Americans have a strange
effect on Spaniards, even Basque Spaniards. I’m not sure what it is, but I
think it has to do with our reputation as hardworking, successfully
profiteering capitalists. Spaniards still fear that they are inferior to the
more brutal capitalists one finds in parts of Italy or all of Germany. The lazy Spaniard, drunk and stretched out in siesta, is an image they seek
constantly to dispel.

When the old Basque
grandfather wants to show me his accomplishments—trophies for some obscure
sport he mastered in the 1930s—his three grandchildren wince in anguish. In a
glass case is some kind of baseball bat and beanies embroidered with dates. I
am listening attentively, but the two boys and one girl— all teenagers—are in
unspeakable agony, whispering hostilities in hissing Basque and slapping their
heads in silent-movie displays of shame. Then the grandfather reaches for a musical
instrument—a version of a fiddle.

The road has a long
tradition of folk music. The writer Walter Starkie, an English fiddler, walked
the road to Santiago in the middle of the century and wrote about the changing
musical traditions along the way. I long for a Starkie moment, a purifying dose
of old-time Basque melody. But I won’t be hearing any authentic tunes this
afternoon. The grandchildren are apoplectic. I can make out patches of their
remarks, and they boil down, more or less, to this: Grandfather, our American
guest gets to listen to Michael Jackson and REM all day long. Please don’t
humiliate us with your corny old queer music.

My Spanish is getting more
and more fluent as the refills of the smoky brown liquid keep coming. The
grandfather manages to understand that I
do
want to know more about the
past and the road. When he begins an anecdote about pilgrims from fifty years
ago, he is silenced by the teenagers’ daggered looks. And my attempts at
expressing heartfelt interest in what the old man has to say are understood as
mere courtesy for the elderly. And somehow in the argle-bargle of my Jack
Daniel’s Spanish, my questions become a request for a tour and a non sequitur
description of every item this old Basque man owns. After examining some of the
motel paintings on the walls and hearing a story for each chair and couch, I am
taken to the cellar to view a lifetime of junk.

After handling every tool on
the workbench, the old man spoons a handful of ball bearings from a box. They
range in size from golfballs to fine birdshot.

“These are Basque ball
bearings,” he says proudly. “They are made in the Basque lands.
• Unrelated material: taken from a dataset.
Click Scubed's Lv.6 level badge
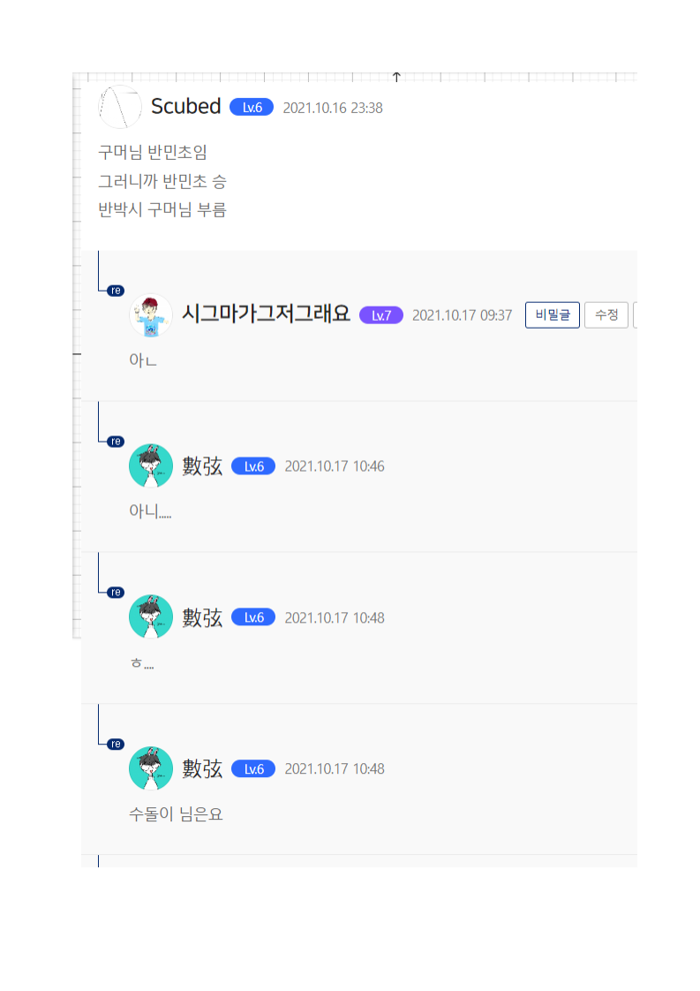700x991 pixels. click(252, 108)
See how round
they are.” In the slim doorway to upstairs, the three kids cringe in horror,
haloed in the amber basement light.

“Yes,” I say, “they
are
very, very round, impressively round, really.”

 

Not far up the way, just
outside the small town of Obanos, the road from Pamplona merges with the other
major French path. This trail slides downhill for a while, joins the highway
for a few hundred meters, and winds into the ancient town of Puente la Reina
(literally the Queen’s Bridge), built to help pilgrims. It was settled by the
French in the late eleventh century during one of the early bursts of
propagandistic expansion of the road. Either Sancho the Great’s wife or his
granddaughter Stephanie erected this beautiful Romanesque stone bridge in 1090,
and according to my waiter at dinner later this evening, things have been a bit
slow since.

On the edge of town, I
encounter my first pilgrim near a modern cast-iron sculpture honoring those of
us who walk the road. He introduces himself as Carlos from Brazil. Sinewy and deeply roasted by the Spanish sun, Carlos wants me to join him in a scheme. In
about three weeks Pamplona will hold its famous running of the bulls. But, says
Carlos, the parties have already begun. So he wants to hitchhike back to Pamplona, stay drunk for about a month, and then hitchhike back to Puente la Reina and
continue the walk.

“You know, Carlos,” I say,
“as it happens, you are talking to a profoundly flawed and corrupt pilgrim, and
yet this plan stretches even my powers of rationalizing.”